Univariate analyses of liver graft mRNA gene expression of selected proteins involved in lipid metabolism according to the presence and the predominant type of steatosis. The 9 genes are listed on the x-axis, and the fold change of expression is shown on the y-axis. Data are expressed as mean ± SE. p-Values refer to overall significance among the 3 groups using the Kruskal–Wallis test; a: p < 0.005 at post hoc Dunn analysis with Bonferroni correction for multiple comparisons between predominant Ld-MaS and nil-S groups; b: p < 0.02 at post hoc Dunn analysis with Bonferroni correction for multiple comparisons between predominant Ld-MaS and predominant Sd-MaS groups. APOB: apolipoprotein B; PNPLA3: Patatin-like phospholipase domain protein 3; HMGCR: 3-hydroxyl-3-methylglutaryl coenzyme A reductase; INSIG-1: insulin-induced gene 1; LDLR: LDL receptor; LXR: Liver X receptor; NPC1L1: Niemann-Pick C1-Like 1; PCSK9: Proprotein convertase subtilisin/kexin type 9; SREBP-2: sterol regulatory element-binding protein 2.

Figure 3

Immunohistochemistry for ⍺-SMA in pre-ischemia liver biopsies. Steatotic hepatocytes accumulate near the centrilobular vein. A larger number of ⍺-SMA-positive hepatic stellate cells (arrowheads) were present near the centrilobular (CL) vein in samples in which Ld-MaS was present inside the hepatocytes.
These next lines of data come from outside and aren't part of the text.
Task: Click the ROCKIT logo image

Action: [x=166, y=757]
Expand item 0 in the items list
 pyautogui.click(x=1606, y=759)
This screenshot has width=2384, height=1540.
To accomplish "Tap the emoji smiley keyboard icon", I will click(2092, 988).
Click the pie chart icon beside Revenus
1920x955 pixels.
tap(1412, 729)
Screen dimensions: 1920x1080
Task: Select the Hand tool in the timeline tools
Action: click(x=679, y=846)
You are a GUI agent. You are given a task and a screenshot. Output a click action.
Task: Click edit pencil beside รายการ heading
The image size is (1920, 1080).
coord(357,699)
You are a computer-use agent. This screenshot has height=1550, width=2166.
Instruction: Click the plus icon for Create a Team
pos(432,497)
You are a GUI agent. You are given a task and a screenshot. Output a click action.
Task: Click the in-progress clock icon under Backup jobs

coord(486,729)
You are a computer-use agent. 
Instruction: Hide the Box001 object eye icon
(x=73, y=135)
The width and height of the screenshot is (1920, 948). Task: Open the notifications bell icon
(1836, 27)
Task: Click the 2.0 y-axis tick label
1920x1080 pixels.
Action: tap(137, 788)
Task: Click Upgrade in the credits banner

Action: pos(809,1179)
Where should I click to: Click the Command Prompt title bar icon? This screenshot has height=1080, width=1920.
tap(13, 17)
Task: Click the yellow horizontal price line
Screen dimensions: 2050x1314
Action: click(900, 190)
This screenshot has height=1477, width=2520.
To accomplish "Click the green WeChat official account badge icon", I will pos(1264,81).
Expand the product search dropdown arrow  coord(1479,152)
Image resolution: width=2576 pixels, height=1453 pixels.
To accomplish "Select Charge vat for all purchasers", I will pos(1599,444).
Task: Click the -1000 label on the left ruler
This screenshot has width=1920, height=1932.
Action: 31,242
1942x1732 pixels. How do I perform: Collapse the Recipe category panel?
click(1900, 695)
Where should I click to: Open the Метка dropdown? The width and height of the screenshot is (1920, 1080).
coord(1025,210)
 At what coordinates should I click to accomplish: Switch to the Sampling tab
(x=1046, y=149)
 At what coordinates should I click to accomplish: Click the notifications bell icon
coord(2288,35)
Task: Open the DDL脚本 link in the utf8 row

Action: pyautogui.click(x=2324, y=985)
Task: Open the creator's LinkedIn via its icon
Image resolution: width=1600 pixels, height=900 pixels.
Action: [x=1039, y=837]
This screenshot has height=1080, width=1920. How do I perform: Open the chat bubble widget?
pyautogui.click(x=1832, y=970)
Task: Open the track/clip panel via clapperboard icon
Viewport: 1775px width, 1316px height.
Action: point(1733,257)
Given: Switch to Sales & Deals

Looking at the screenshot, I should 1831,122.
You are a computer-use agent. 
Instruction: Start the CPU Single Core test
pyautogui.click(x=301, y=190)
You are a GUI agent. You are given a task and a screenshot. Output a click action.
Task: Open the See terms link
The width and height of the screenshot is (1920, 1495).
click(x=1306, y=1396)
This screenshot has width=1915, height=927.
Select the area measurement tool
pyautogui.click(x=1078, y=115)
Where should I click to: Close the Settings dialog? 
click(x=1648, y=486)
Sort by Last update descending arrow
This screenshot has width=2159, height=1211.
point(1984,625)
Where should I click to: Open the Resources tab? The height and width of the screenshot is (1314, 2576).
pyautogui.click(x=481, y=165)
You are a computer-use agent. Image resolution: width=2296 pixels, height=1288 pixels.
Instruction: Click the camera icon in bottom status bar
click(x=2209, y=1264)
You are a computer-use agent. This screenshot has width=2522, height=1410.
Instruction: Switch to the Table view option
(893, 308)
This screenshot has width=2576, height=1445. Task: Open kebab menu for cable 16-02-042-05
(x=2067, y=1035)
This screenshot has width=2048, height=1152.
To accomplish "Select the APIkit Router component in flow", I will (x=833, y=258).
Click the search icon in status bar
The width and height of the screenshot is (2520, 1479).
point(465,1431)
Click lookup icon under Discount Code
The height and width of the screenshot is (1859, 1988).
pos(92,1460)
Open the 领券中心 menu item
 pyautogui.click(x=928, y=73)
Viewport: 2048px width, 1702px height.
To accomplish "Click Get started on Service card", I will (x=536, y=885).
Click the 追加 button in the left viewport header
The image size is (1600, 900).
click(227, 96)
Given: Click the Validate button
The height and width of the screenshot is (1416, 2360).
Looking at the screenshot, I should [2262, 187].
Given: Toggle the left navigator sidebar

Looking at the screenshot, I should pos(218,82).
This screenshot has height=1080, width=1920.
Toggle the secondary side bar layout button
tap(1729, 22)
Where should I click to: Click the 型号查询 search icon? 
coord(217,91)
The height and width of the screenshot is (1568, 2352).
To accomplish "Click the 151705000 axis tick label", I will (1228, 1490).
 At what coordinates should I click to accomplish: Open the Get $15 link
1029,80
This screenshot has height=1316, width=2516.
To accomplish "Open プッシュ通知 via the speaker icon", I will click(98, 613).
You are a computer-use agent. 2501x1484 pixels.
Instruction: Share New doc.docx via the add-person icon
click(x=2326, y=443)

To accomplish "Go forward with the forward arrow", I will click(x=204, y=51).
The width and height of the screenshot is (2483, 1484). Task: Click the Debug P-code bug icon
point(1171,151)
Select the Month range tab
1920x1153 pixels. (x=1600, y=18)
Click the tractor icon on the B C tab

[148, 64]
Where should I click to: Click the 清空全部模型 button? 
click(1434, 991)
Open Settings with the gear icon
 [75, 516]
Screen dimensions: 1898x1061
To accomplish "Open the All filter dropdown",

PT: portal tract. (A,C): liver lobule with Sd-MaS; B,D: liver lobule with Ld-MaS. Original magnification: (A,B) X100; (C,D) high-power fields X400. Scale bar: (A,B) 200 µm; (C,D) 25 µm. The rectangles in panels A and B delimit the areas shown at higher magnification in panels C and D, respectively.

Figure 4

Multivariate binary logistic regression of liver graft mRNA gene expression of selected proteins involved in lipid metabolism, for the presence of predominant Ld-MaS compared to nil-Steatosis. The 9 genes are listed on the y-axis, and the odds ratio with 95% confidence interval is shown on the x-axis. Data were adjusted for donor age, BMI and traumatic cause of death. APOB: apolipoprotein B; PNPLA3: Patatin-like phospholipase domain protein 3; HMGCR: 3-hydroxyl-3-methylglutaryl coenzyme A reductase; INSIG-1: insulin-induced gene 1; LDLR: LDL receptor; LXR: Liver X receptor; NPC1L1: Niemann-Pick C1-Like 1; PCSK9: Proprotein convertase subtilisin/kexin type 9; SREBP-2: sterol regulatory element-binding protein 2. The diamond symbol indicates the significant variables. p-values numbers marked in bold indicate numbers that are significant at the p < 0.05 level.

Figure 5

Study population at the time of liver transplantation. Flow chart of the enrolled liver donors according to the presence and the predominant type of steatosis and subgroups analyzed for donor PNPLA3 genotyping, liver graft expression of genes involved in lipid metabolism and activation of HSCs.